From: PICTORIAL ST. LOUIS: METROPOLIS OF THE MISSISSIPPI VALLEY.
Camille N. Dry (artist), designed and edited by Richard J. Compton
St. Louis: 1875.
p. 50
LACLEDE FIRE-BRICK MANUFACTURING COMPANY.
The factory of this company is located at Cheltenham, five and a half miles from the city, on the line of the Pacific Railroad, and is a fine two-story brick building, 165 feet front by 85 feet deep, and a wing 100 by 65 feet, also two stories. The clay-banks are situated in the immediate rear of the works, and connected by a tramway, which deposits the clay in any part of the building.
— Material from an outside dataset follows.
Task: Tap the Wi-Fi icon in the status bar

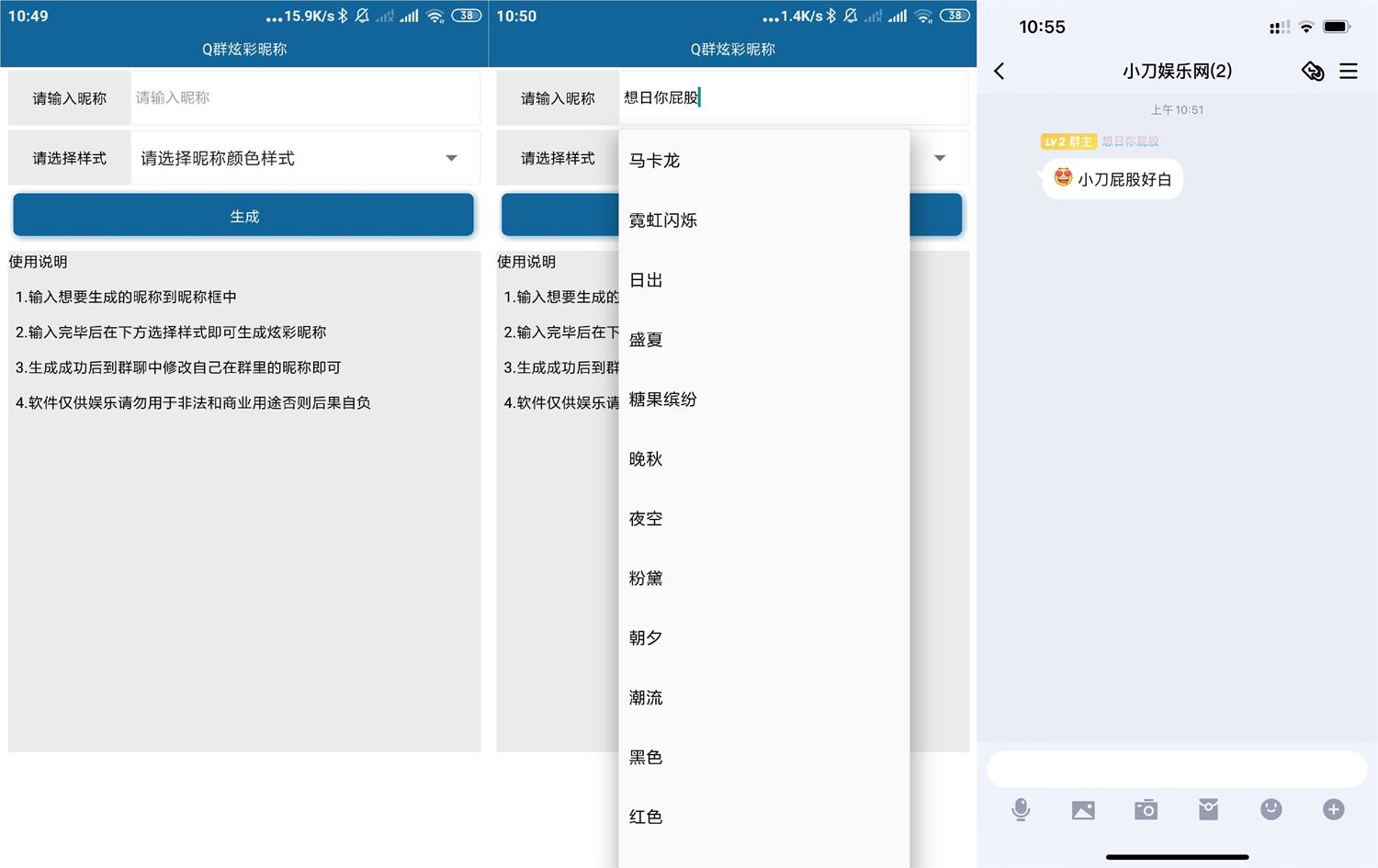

This company has grown out of the firm of Hambleton & Green, which was organized in 1865, but which, in 1867, gave way to the present joint-stock company, with a paid-tip capital of $100,000, for the purpose of manufacturing fire-brick, tiles and clay retorts. The machinery is of the most improved pattern, and is impelled by a fine 100-horse-power Bradley engine. One machine is capable of turning out 14,000 bricks every ten hours. These works have a capacity for 160,000 fire-brick per week, and give employment to about one hundred hands when in full operation. The officers are: James Green, president; Samuel Hambleton, vice-president; and J. L. Richardson, secretary. The city offices of the company are on the northwest corner of Ninth and Pine Streets.